Your assignment: Return the stretch from the line with "How do I perform: Click" through the line with "Task: Click the scrollbar up arrow" in the data below, character for character, skipping all pictures.

Extracted material:
□ □ □ □ □ □ □

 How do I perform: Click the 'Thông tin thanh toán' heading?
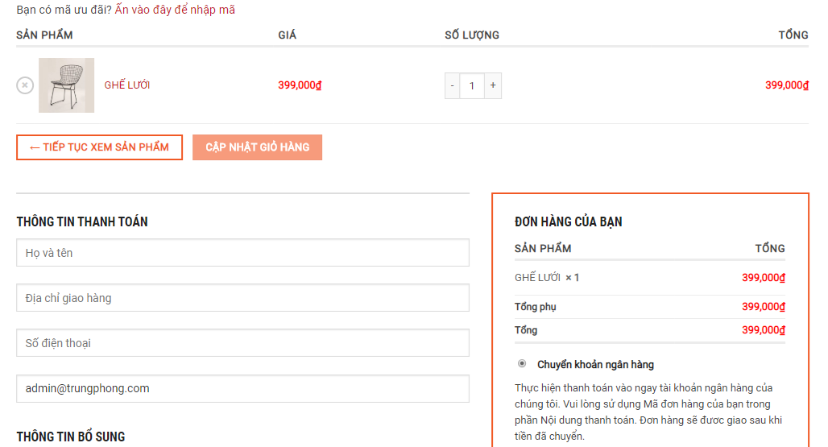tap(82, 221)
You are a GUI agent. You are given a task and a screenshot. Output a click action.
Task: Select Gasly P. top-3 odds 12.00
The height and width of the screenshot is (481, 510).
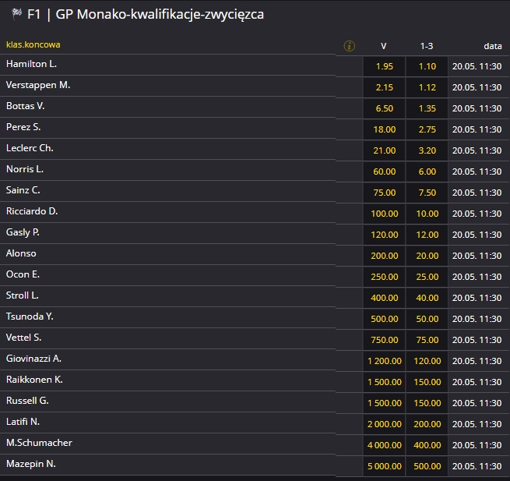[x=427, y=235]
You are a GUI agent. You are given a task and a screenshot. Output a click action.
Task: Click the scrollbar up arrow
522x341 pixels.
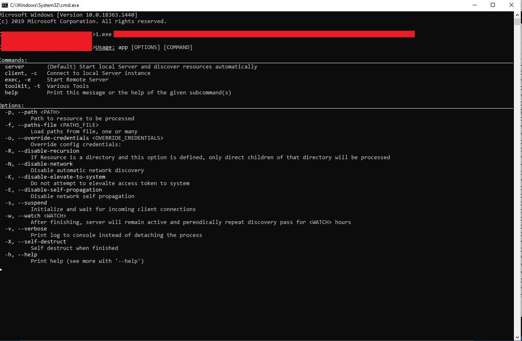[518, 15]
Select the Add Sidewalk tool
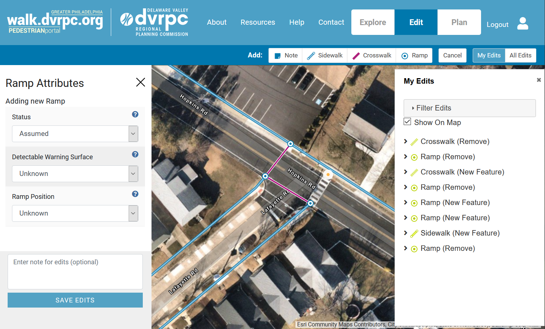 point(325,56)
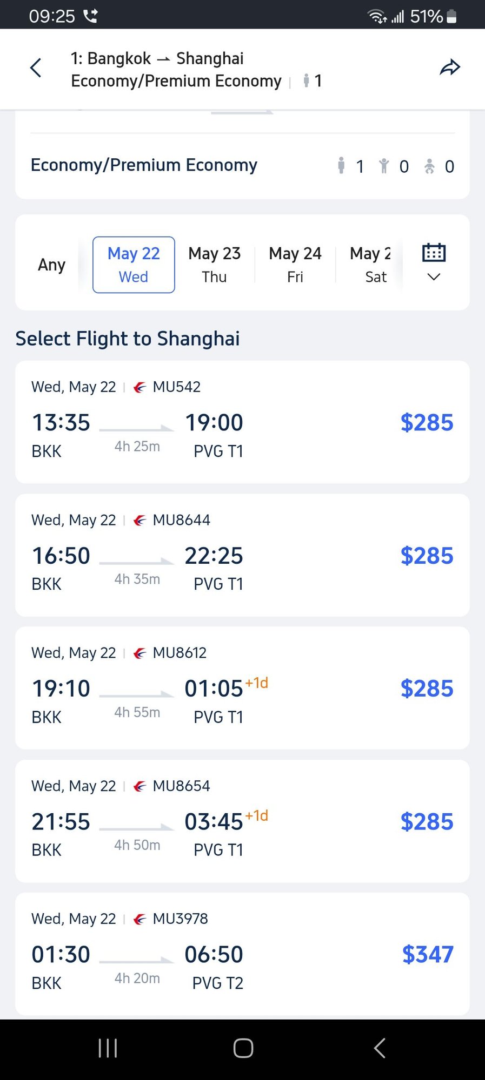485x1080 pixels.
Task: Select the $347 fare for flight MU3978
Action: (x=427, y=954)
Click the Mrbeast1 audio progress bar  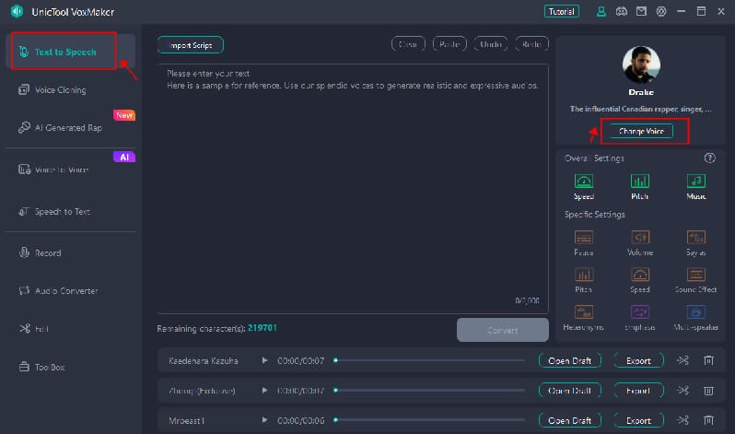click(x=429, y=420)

□ □ □ □ □ □ □

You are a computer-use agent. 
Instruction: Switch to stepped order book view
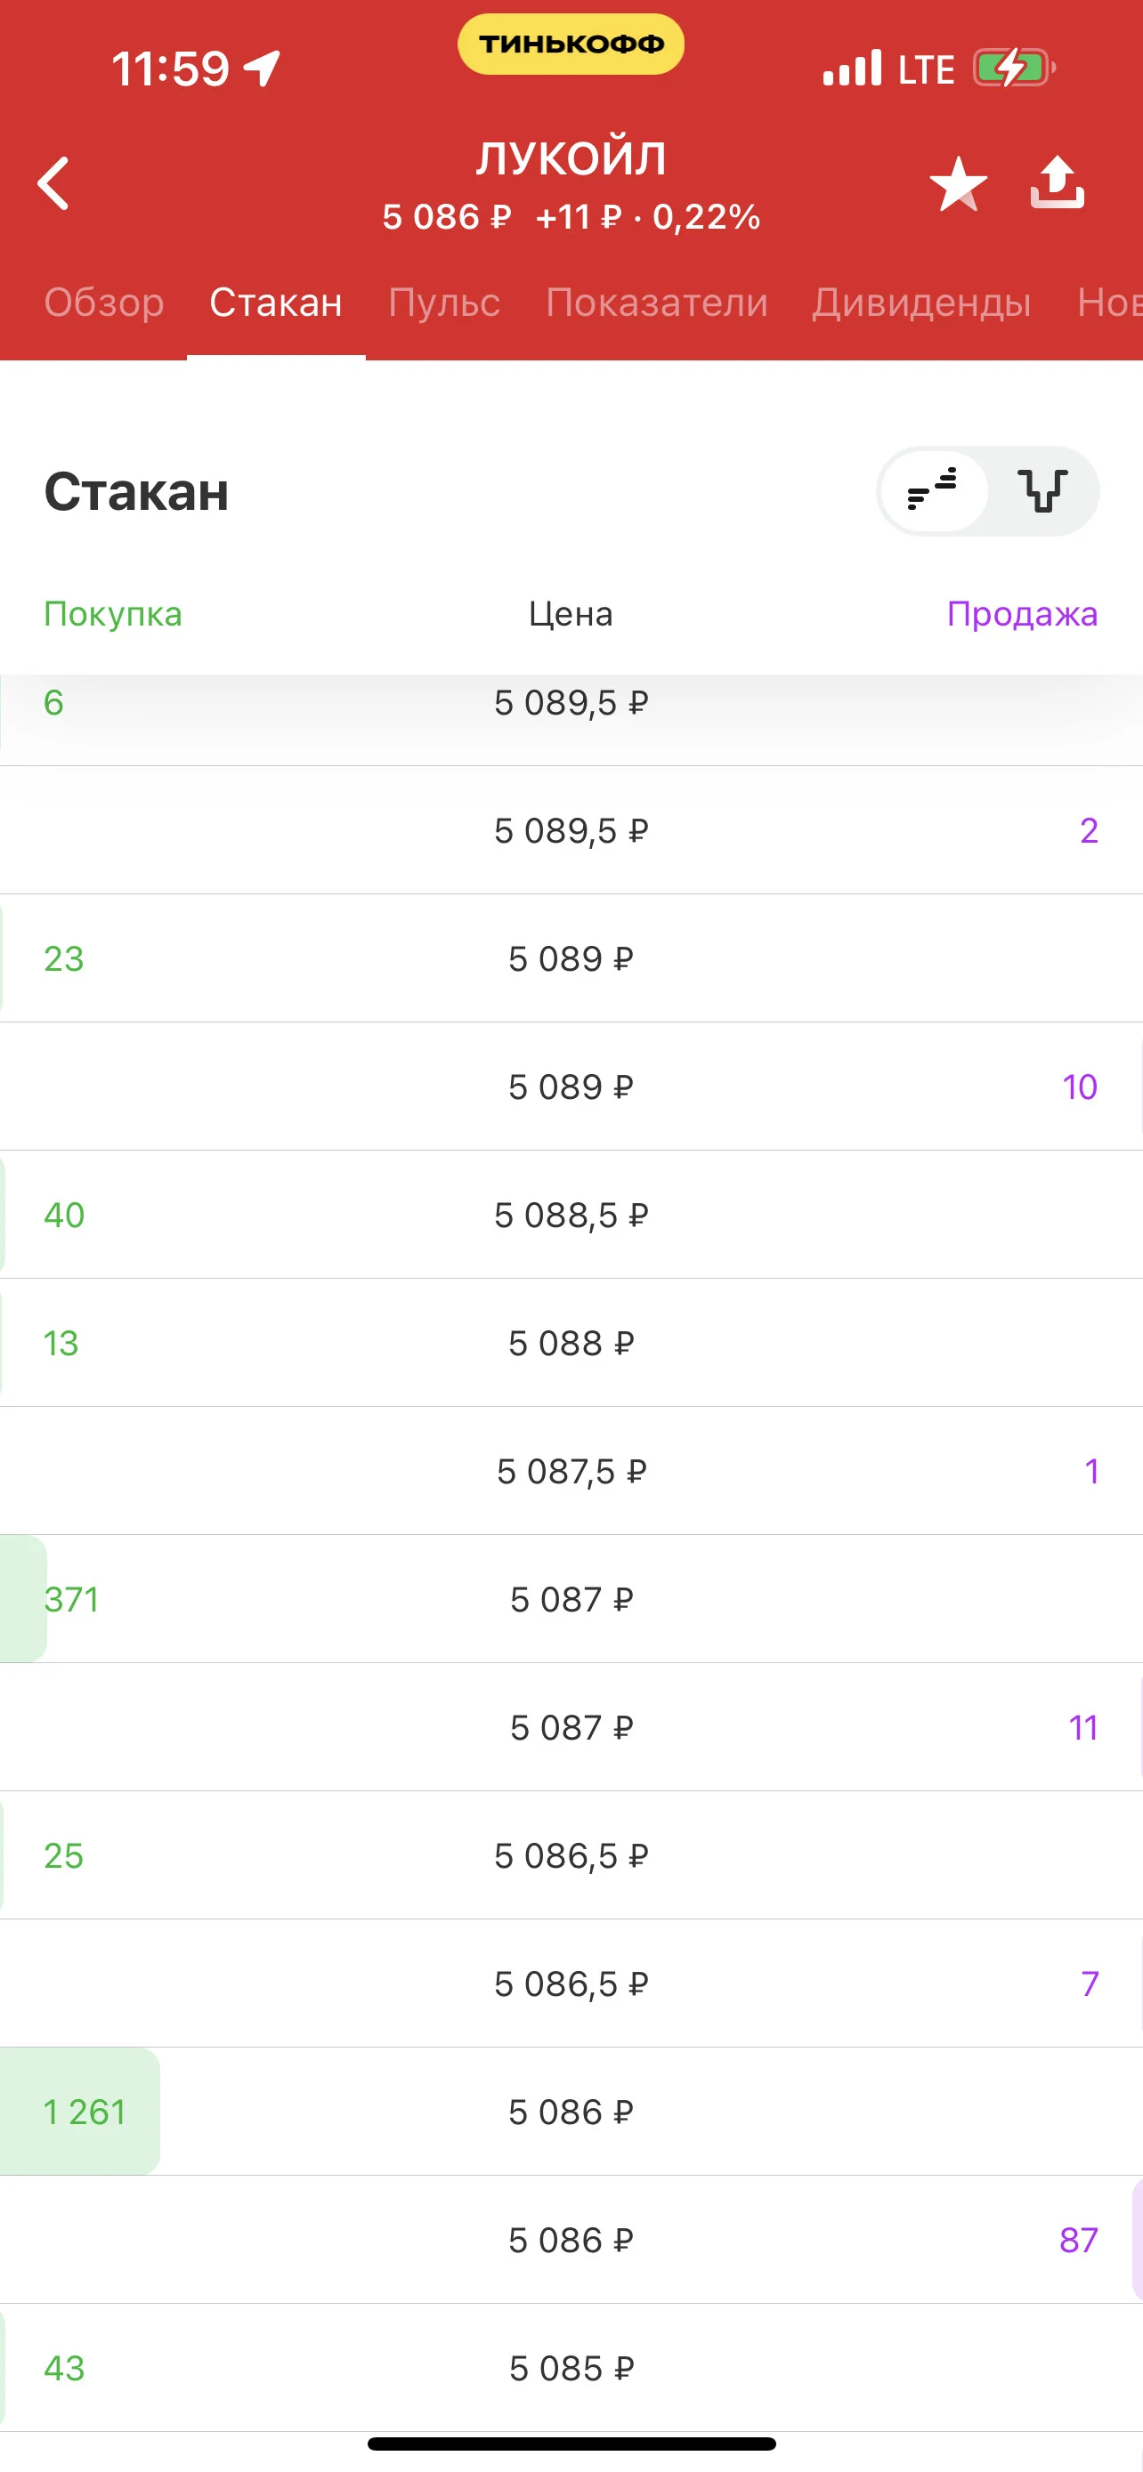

□ □ □ □ □ □ □

Finished exercise:
 How do I perform: Click the 'Thông tin thanh toán' heading?
tap(82, 221)
You are a GUI agent. You are given a task and a screenshot. Output a click action.
Task: Select Gasly P. top-3 odds 12.00
The height and width of the screenshot is (481, 510).
[x=427, y=235]
You are a GUI agent. You are given a task and a screenshot. Output a click action.
Task: Click the scrollbar up arrow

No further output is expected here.